Une femme condamnée pour avoir revendu un faux sac Hermès à Monaco
Une femme a été condamnée lundi 2 décembre par le tribunal correctionnel de Monaco pour avoir vendu un faux sac Hermès Kelly à des revendeurs de maroquinerie de luxe.
Les faits remontent au 16 août 2023. Ce jour-là, une jeune femme se présente à la boutique Vendome Monte Carlo, spécialisée dans l’achat-revente de sacs de luxe de seconde main. Inconnue du couple de gérants, elle propose un sac Hermès Kelly accompagné de ses documents d’authenticité et d’une facture d’achat.
Pressée de conclure la transaction, la vendeuse insiste pour une expertise rapide. Après un examen sommaire en boutique et une première vérification des photos envoyées via Instagram, les professionnels estiment le sac à 11 000 euros, effectuent le virement bancaire et la jeune femme disparaît aussitôt.
Une contrefaçon capable de duper les experts
C’est lors d’une inspection plus approfondie que le couple découvre des défauts inhabituels pour un authentique Hermès. Un expert de la maison confirme leurs soupçons : il s’agit d’une contrefaçon, certes de très haute qualité, mais d’une contrefaçon néanmoins. « Même l’expert d’Hermès a eu du mal à la reconnaître », confie le couple à la barre. Le tribunal soulignera d’ailleurs qu’il s’agit de « contrefaçons qui peuvent duper même des professionnels ». L’arnaque était sophistiquée : la prévenue avait acheté un véritable sac, fait réaliser une copie à l’identique, puis placé les documents d’authenticité et le numéro de série dans le faux article.

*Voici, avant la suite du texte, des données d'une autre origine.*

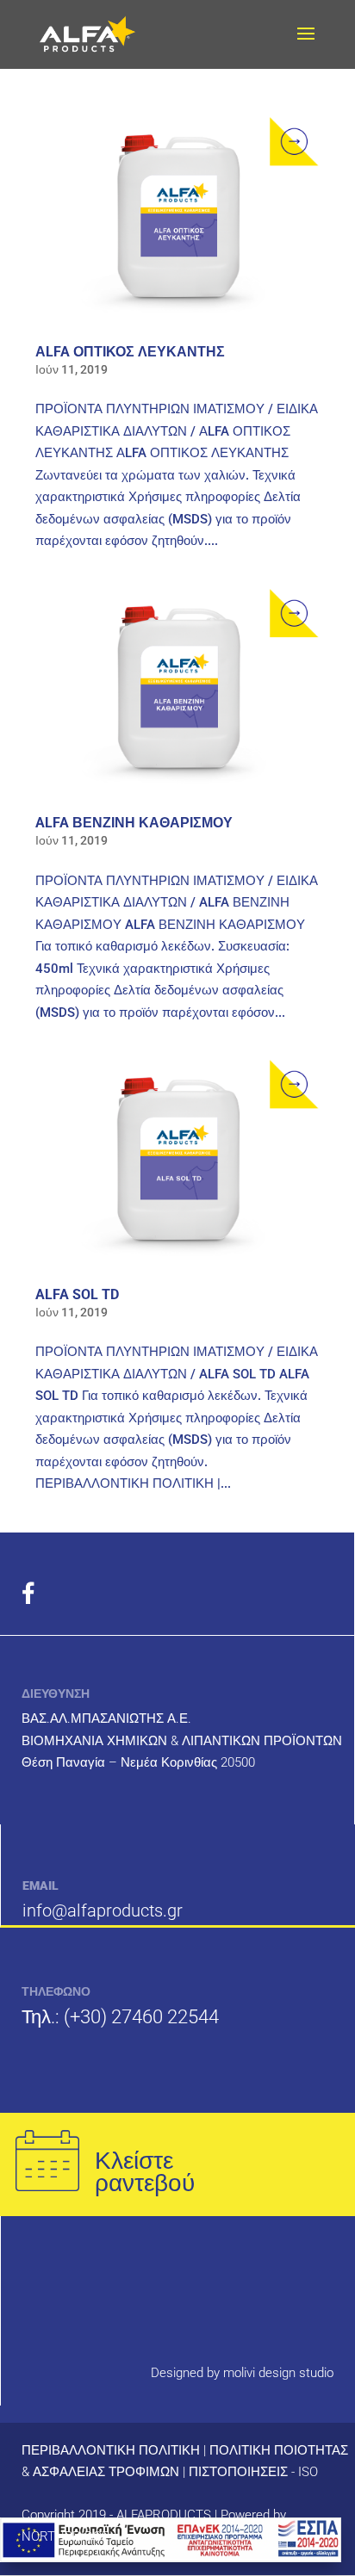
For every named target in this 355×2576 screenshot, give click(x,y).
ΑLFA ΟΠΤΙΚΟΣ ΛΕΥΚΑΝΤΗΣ (130, 352)
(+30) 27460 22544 (141, 2017)
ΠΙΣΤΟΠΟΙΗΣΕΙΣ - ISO (253, 2472)
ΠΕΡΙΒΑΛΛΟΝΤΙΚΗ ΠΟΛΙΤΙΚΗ (111, 2450)
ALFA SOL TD (77, 1294)
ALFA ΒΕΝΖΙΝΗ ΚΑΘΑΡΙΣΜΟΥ (134, 822)
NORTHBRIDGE (65, 2536)
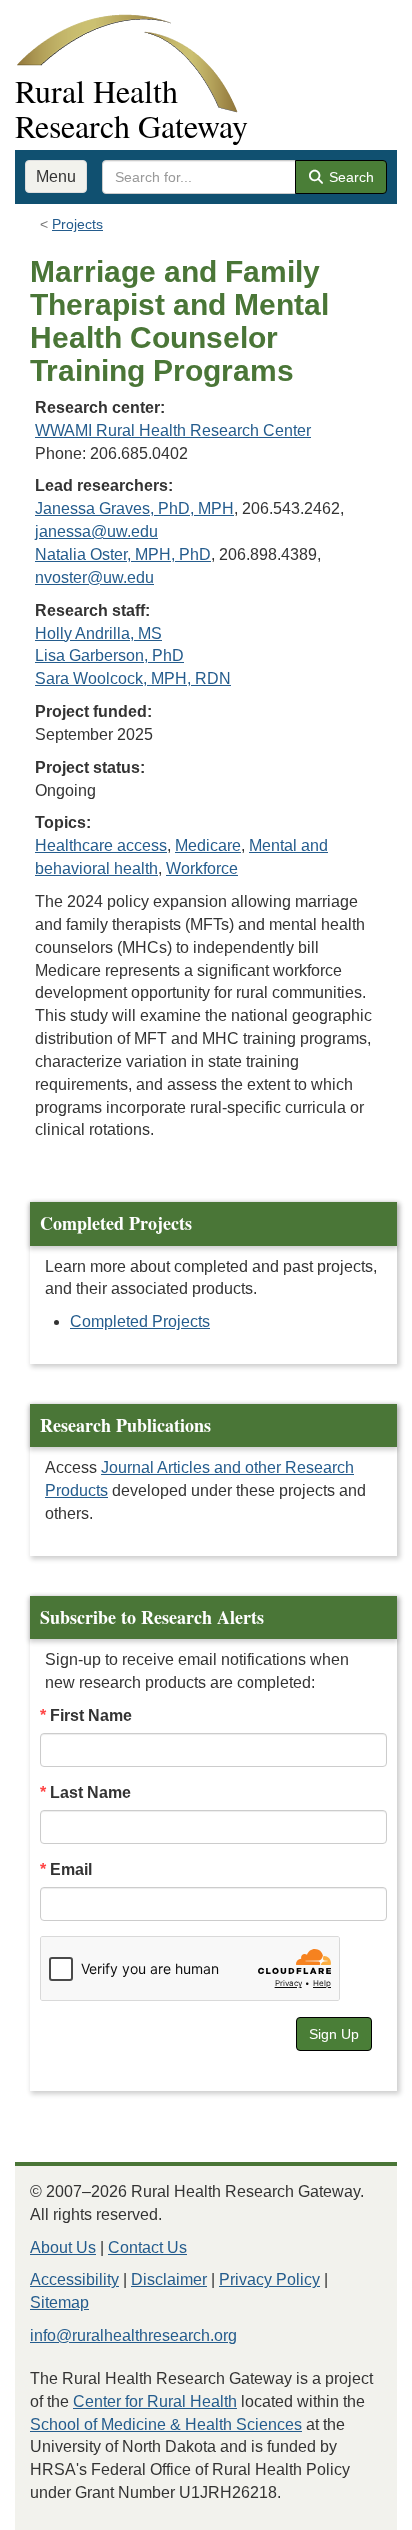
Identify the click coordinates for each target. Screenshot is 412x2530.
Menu (56, 176)
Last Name (90, 1792)
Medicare (208, 845)
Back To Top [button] (347, 2505)
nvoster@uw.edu (94, 577)
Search (349, 177)
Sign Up (334, 2034)
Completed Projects (140, 1321)
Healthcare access (101, 845)
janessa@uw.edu (96, 531)
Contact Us (147, 2247)
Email (71, 1869)
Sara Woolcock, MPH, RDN (133, 678)
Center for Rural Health (155, 2401)
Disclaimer (169, 2279)
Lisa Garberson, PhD (109, 655)
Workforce (202, 868)
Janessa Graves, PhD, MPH (134, 508)
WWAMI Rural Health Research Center (173, 430)
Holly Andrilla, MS (98, 633)
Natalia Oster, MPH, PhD (123, 554)
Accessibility (74, 2279)
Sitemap (59, 2302)
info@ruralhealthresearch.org (133, 2335)
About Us (63, 2247)
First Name (91, 1715)
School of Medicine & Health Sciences (166, 2424)
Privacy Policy (269, 2279)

Absente à l’audience, la prévenue née en 1999 et employée chez Louis Vuitton à Milan selon ses déclarations lors de son interpellation, conteste les faits. Par l’intermédiaire de son avocat italien, elle affirme avoir apporté un véritable sac et se dit victime d’une possible substitution. Une proposition de dédommagement de 5 à 6 000 euros avait été transmise aux plaignants, sans suite.
La prévenue ne présente aucun casier judiciaire et n’a aucun lien avec la Principauté.
Le couple s’est constitué partie civile et a réclamé 30 000 euros de dommages et intérêts pour préjudice moral et financier. « C’est une vraie perte financière », ont-ils insisté, évoquant également le stress généré par cette affaire et ses conséquences sur leur santé.
Le procureur avait requis une peine d’un an de prison ferme assortie de deux ans d’interdiction du territoire monégasque. Après délibération, le tribunal la reconnaît coupable. Elle est condamnée à un an d’emprisonnement, trois ans d’interdiction de séjour à Monaco et 13 000 euros de dommages et intérêts au profit des victimes.